Никто не наблюдал и не зафиксировал того исторического момента, когда эти двое детей протянули друг другу руки по всем правилам строгого дворцового этикета. Никто, впрочем, и не мог еще подозревать в ту пору, что каждый из этих детей сыграет роковую роль в жизни другого и какую именно. Затейница-судьба дала каждому из них то, о чем другой пламеннее всего мечтал и отсутствие чего он болезненнее всего ощущал. Как счастлива была бы София, если бы она могла быть мальчиком и к тому еще мальчиком, имеющим шансы стать властелином! Как счастлив был бы этот мальчик, душа которого была так же сдавлена обязанностями избранника, как его хрупкое тело чересчур пышным мундиром, если бы ему позволено было играть с его сверстниками в парке! Охотнее всего он играет в куклы, но эта забава ему особенно строго воспрещена. София же отдала бы свою жизнь за то, чтобы посидеть верхом на лошади, разумеется, в мужском седле. С каким рвением она стала бы учиться, если бы знала, что это является подготовкой для будущей функции правителя.
Никто не знает, говорили ли дети друг с другом об этой жестокой слепоте судьбы; никто не знает, обменялись ли они вообще хоть несколькими словами помимо пары конвенциональных фраз. То, что рассказывает впоследствии Екатерина об этой своей первой встрече со своим будущим супругом, не заслуживает доверия. Прежде всего она сама себе противоречит. В первой редакции ее мемуаров, написанных еще при жизни Петра, мы находим много лестных отзывов о неуклюжем мальчике. Двадцатью годами позже, уже в качестве самодержицы всероссийской, она утверждает, что Петр уже ко времени первого ее с ним знакомства был жалким пьянчужкой. В обоих случаях она поддалась искушению фальсифицировать прошлое с точки зрения интересов настоящего.
Годом или двумя позднее София знакомится в Гамбурге в доме своей бабушки со шведским графом Гюлленборгом. Этот идеалистически настроенный оригинал пускается в беседу с девочкой-подростком, которой никто не интересуется, и поражен ее ясным подвижным умом.

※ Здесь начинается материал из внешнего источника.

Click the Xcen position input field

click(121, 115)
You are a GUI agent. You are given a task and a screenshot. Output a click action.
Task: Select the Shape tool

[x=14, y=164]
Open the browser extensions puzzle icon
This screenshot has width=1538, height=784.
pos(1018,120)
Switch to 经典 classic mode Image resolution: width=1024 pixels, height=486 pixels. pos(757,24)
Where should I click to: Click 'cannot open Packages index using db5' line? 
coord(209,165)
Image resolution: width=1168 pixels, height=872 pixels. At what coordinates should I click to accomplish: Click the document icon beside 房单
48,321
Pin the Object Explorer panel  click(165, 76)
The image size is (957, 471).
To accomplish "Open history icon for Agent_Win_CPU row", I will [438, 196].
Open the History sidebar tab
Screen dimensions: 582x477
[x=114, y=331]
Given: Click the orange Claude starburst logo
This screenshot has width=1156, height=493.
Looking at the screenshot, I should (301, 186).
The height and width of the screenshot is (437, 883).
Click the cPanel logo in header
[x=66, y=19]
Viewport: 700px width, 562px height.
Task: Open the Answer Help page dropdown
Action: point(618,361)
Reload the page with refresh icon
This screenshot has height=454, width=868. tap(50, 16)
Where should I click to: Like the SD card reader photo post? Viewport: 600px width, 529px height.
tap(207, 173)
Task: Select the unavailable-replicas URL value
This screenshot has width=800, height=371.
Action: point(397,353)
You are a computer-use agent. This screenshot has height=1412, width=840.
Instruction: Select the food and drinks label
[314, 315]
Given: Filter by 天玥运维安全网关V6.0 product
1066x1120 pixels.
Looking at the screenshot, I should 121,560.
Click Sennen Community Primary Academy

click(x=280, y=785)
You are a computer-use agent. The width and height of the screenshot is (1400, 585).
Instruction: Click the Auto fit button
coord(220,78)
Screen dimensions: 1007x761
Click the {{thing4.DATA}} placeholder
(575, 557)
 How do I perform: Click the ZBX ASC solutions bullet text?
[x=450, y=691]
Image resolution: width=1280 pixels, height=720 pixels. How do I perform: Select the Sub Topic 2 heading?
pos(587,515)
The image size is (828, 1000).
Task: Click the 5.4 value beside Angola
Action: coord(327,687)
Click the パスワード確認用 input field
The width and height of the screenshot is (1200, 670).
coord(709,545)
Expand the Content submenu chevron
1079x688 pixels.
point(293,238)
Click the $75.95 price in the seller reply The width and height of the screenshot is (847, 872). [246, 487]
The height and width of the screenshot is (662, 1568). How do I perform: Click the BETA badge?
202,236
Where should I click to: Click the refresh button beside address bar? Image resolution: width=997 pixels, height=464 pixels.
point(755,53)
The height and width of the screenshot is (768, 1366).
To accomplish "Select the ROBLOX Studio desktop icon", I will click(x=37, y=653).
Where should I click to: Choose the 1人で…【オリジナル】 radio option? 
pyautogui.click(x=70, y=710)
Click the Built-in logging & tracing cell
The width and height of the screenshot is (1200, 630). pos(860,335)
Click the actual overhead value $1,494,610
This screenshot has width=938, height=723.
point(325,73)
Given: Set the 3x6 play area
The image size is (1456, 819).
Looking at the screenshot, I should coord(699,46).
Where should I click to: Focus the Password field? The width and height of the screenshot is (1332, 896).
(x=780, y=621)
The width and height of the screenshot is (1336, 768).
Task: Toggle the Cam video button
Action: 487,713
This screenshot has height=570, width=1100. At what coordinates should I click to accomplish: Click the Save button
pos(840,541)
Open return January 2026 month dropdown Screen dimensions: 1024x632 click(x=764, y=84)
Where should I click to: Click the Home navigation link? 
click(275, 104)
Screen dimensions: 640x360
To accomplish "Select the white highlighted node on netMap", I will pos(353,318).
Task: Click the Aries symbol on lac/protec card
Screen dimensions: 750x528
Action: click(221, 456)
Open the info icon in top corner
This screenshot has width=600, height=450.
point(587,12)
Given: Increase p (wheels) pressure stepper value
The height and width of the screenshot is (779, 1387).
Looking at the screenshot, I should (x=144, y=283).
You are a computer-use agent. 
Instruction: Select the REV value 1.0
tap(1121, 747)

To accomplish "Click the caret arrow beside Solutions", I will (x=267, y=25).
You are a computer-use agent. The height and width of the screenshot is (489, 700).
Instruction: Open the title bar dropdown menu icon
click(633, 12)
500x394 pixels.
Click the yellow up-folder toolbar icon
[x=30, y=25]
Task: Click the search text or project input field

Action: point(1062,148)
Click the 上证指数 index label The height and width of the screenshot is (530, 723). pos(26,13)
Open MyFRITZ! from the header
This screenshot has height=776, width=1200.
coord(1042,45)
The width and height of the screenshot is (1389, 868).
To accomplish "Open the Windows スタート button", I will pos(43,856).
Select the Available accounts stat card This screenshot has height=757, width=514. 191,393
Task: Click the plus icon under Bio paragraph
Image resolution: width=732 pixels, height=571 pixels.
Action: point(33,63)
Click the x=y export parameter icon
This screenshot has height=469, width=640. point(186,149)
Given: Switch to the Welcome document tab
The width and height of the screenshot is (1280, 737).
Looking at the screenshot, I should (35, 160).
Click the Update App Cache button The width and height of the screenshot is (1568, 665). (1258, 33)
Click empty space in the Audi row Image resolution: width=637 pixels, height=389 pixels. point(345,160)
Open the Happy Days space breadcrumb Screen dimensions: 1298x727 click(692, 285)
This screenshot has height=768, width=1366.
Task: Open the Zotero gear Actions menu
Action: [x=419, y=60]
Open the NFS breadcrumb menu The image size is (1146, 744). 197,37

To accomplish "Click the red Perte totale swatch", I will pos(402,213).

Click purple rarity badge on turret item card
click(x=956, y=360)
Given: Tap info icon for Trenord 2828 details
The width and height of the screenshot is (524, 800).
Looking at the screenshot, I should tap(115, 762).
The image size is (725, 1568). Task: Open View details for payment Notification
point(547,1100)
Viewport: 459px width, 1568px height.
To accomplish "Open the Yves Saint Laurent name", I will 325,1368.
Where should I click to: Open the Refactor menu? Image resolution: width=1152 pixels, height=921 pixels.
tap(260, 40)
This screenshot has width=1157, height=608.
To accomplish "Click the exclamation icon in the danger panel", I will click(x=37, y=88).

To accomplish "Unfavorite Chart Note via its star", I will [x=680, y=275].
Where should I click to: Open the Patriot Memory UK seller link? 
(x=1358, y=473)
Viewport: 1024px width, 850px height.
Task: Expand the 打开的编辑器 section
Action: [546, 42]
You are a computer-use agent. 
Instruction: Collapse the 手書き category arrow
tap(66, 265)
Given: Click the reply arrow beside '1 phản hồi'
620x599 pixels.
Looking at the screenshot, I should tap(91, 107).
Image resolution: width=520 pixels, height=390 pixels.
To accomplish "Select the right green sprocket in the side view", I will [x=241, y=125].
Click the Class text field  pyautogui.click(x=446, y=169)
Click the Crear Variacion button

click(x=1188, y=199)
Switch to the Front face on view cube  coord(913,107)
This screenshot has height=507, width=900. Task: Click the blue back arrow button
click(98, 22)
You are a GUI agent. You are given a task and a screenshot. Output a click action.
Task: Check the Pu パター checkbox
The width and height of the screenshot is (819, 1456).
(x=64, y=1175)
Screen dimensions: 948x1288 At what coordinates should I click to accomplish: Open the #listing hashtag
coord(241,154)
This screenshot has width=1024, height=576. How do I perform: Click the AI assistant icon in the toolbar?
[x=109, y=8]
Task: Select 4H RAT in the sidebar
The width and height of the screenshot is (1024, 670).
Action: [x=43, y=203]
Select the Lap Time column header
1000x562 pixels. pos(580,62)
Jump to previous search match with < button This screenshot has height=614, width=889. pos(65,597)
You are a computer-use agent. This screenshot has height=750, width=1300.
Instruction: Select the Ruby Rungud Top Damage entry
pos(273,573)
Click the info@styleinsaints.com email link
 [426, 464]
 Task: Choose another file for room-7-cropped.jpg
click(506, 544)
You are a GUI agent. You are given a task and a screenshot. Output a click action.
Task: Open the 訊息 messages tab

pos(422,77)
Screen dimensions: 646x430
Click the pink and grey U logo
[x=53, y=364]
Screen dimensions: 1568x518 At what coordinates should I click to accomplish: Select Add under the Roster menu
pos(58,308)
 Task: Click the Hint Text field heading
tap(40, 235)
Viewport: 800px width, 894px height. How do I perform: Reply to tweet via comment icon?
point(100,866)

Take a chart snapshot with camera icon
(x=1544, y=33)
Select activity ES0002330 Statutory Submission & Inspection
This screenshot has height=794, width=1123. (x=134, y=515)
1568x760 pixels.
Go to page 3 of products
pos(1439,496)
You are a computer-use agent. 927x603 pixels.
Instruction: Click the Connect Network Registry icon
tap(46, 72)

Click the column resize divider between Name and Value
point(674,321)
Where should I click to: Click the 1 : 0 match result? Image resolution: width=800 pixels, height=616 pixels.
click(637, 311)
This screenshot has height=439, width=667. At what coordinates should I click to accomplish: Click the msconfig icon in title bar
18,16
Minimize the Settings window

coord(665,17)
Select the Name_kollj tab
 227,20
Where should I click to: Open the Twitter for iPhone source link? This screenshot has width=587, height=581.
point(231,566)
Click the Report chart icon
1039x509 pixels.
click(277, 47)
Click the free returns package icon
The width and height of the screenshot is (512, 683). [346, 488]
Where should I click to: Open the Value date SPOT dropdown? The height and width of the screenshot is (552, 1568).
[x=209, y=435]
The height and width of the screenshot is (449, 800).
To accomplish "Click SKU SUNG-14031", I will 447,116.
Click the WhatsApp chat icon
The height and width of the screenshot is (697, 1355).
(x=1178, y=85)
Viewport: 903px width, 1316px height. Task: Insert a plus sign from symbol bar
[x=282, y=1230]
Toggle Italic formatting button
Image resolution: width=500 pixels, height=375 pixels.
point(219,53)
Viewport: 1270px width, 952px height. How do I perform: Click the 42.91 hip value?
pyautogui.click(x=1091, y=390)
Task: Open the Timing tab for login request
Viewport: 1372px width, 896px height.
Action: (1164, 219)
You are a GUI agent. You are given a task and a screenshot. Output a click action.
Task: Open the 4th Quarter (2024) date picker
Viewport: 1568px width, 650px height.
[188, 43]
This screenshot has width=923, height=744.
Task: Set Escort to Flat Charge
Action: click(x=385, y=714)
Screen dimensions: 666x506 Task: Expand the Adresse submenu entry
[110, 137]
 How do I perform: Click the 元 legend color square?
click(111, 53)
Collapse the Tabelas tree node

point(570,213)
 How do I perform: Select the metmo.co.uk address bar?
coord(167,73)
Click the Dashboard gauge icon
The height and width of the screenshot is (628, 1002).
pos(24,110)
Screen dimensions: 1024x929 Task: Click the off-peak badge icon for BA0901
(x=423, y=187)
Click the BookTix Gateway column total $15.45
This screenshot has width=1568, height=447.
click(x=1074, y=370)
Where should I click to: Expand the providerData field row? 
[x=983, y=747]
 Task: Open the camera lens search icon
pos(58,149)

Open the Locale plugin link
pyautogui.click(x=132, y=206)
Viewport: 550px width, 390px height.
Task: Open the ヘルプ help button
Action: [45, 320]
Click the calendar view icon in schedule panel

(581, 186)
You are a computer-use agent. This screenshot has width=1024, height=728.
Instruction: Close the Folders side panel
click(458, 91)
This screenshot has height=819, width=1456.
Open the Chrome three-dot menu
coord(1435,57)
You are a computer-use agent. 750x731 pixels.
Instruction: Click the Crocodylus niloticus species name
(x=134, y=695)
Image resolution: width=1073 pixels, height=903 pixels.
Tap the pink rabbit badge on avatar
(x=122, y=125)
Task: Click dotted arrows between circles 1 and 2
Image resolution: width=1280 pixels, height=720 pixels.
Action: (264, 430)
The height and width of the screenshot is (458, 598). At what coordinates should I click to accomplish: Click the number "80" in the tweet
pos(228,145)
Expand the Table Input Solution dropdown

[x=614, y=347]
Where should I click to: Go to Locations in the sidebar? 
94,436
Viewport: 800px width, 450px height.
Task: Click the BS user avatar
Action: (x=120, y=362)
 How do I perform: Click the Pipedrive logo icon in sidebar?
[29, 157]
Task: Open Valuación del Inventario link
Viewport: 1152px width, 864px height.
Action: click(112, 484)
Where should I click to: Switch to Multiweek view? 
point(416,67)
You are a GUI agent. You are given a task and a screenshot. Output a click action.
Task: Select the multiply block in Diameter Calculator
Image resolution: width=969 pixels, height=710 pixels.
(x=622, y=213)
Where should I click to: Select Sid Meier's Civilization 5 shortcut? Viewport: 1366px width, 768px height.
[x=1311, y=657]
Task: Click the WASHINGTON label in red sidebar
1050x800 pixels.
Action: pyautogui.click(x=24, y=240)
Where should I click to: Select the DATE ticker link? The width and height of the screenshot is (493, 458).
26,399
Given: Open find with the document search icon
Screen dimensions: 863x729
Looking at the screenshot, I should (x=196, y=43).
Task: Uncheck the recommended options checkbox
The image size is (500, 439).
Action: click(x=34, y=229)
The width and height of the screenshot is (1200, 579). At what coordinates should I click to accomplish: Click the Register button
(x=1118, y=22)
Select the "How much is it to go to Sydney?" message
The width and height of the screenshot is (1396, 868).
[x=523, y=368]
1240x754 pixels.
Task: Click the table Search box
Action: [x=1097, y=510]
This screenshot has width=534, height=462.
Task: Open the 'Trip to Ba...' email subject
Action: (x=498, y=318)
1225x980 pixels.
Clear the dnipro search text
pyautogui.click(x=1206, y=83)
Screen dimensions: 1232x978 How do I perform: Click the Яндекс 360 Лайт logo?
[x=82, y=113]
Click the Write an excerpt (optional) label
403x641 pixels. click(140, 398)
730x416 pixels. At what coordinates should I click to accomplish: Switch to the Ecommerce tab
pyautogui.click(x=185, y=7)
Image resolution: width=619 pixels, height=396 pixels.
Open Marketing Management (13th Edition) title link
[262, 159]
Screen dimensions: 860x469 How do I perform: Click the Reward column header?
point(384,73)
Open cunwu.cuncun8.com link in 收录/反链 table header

Он принадлежит к числу тех редких людей, которые умеют вызвать замкнутых детей на откровенность, а потому скоро замечает, что за внешней веселостью Софии скрывается какая-то скорбь, и постигает причину этой скорби. Он делает для девочки все, что может. Тем, что он не скрывает перед нею своего мнения об ее уме, он внушает ей веру в собственные силы. Он даже называет ее философом, что производит на девочку огромное впечатление. Но он говорит, кроме того, и с Иоганной-Елизаветой и притом в присутствии Софии.